Women have returned to the campaign spotlight. And this time, Republicans and the Romney campaign are working hard not to get caught flat-footed.
On Wednesday, President Obama was introduced in Colorado by Sandra Fluke, the former Georgetown Law student who came to embody the so-called Republican “war on women” earlier this year. The Fluke event was part of alarger women-centric push from Team Obama that includes a tough new TV adand a focus on Romney’s plan to end federal funding for Planned Parenthood.

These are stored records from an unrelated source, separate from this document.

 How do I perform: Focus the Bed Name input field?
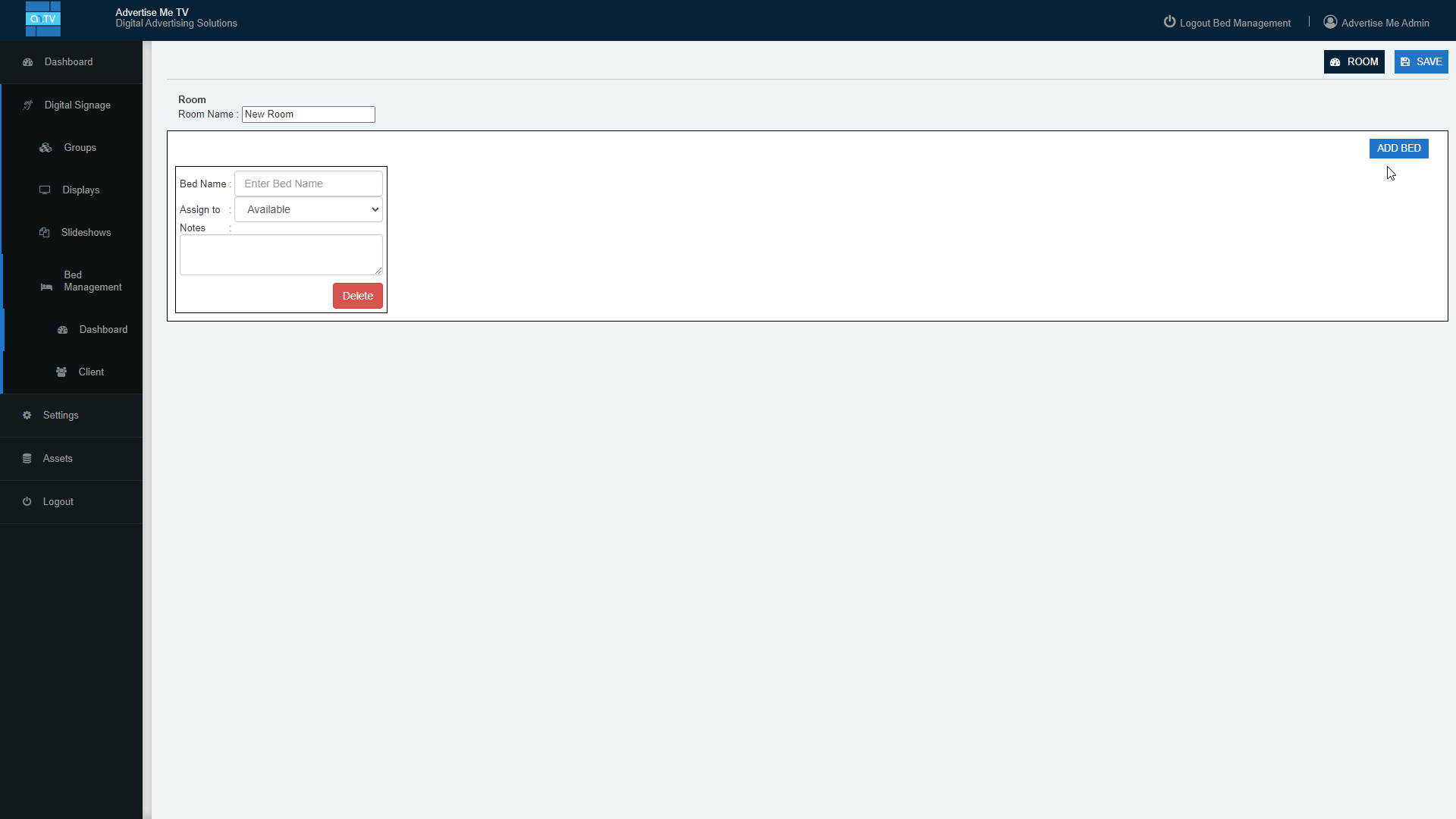pyautogui.click(x=309, y=184)
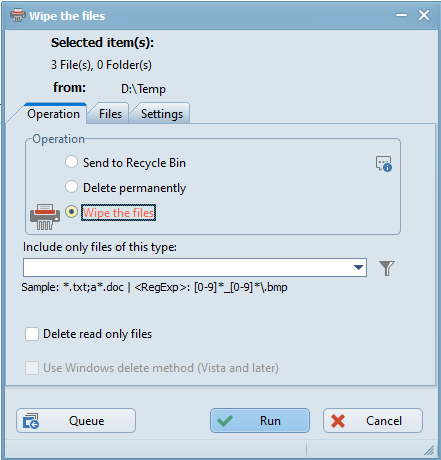This screenshot has height=460, width=441.
Task: Select Wipe the files radio option
Action: [x=71, y=212]
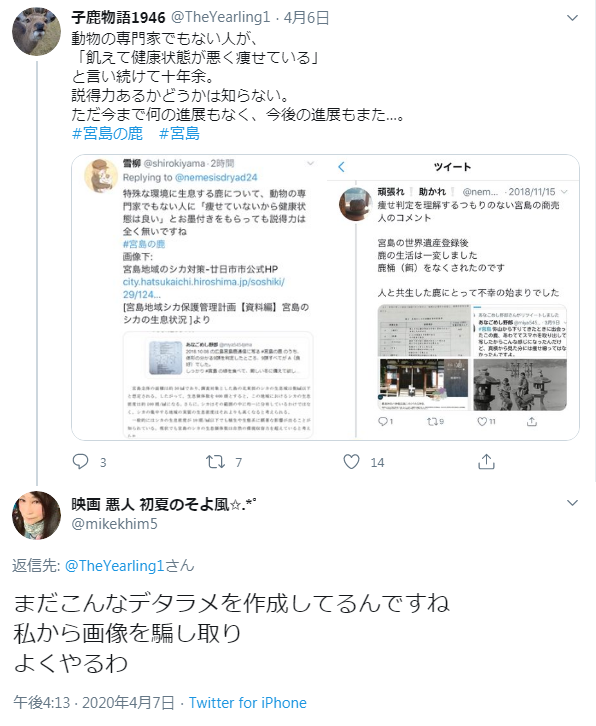Tap the back arrow beside ツイート
The image size is (596, 726).
click(x=341, y=167)
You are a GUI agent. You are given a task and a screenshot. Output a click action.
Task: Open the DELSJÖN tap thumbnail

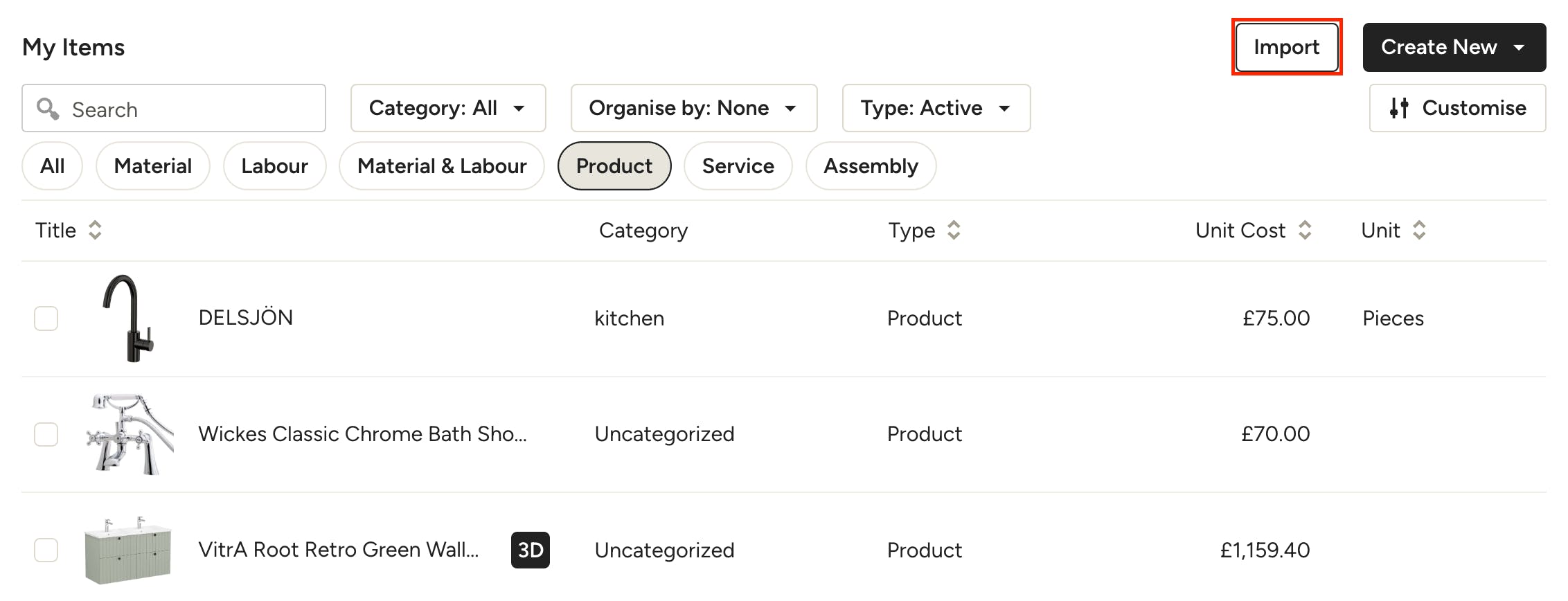point(129,319)
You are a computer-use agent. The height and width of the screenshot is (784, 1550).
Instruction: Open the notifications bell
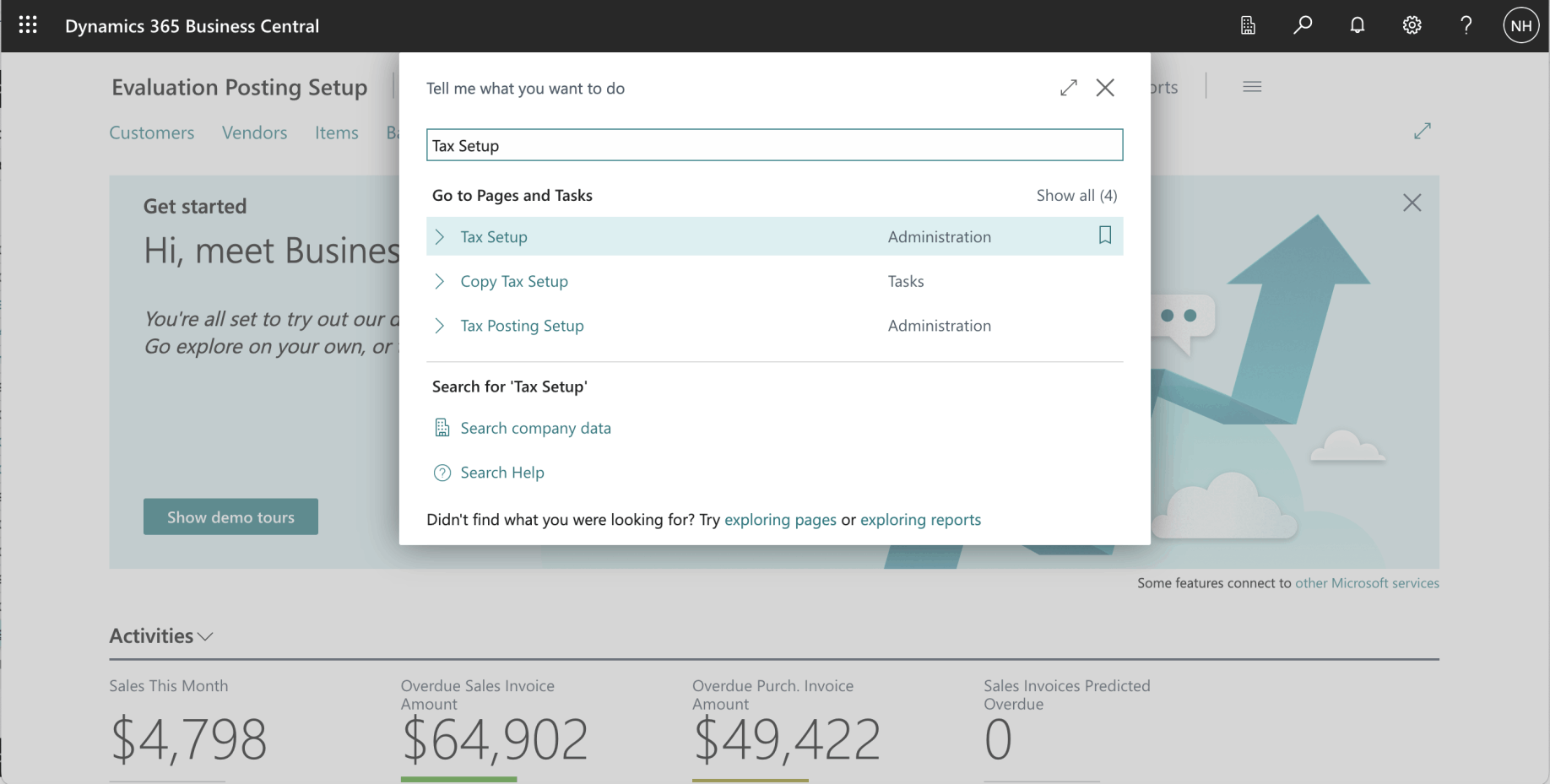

The Obama campaign leveraged Fluke’s story — and the attacks on her from Rush Limbaugh — as well as GOP anti-abortion legislation and the Republican push to let some employers get out of providing contraception coverage to derail Romney’s general election roll-out.
Within days of defeating his last serious GOP primary opponent, Romney was scrambling to give even a lackluster response to the Obama campaign’s attacks over women’s issues.
Romney announced a new Women for Mitt program Wednesday, led by Ann Romney, which will hold two events in Virginia hosted by Rep. Marsha Blackburn (R-TN) and other Republican women. Later this month, the GOP convention in Tampa will be filled with female speakers — giving a diverse, women-friendly face to what has typically been a boy’s club event.
The Romney camp has also suggested it’s considering women, including Condoleezza Rice and Sen. Kelly Ayotte, for the VP slot.
On the trail, Romney’s working hard to push back on the Obama attacks. He decried a new Obama ad that attacks his abortion stance. The Obama ad didn’t pass the fact-checker test, but it did force Romney to defend his views on abortion. Which is what Obama wants.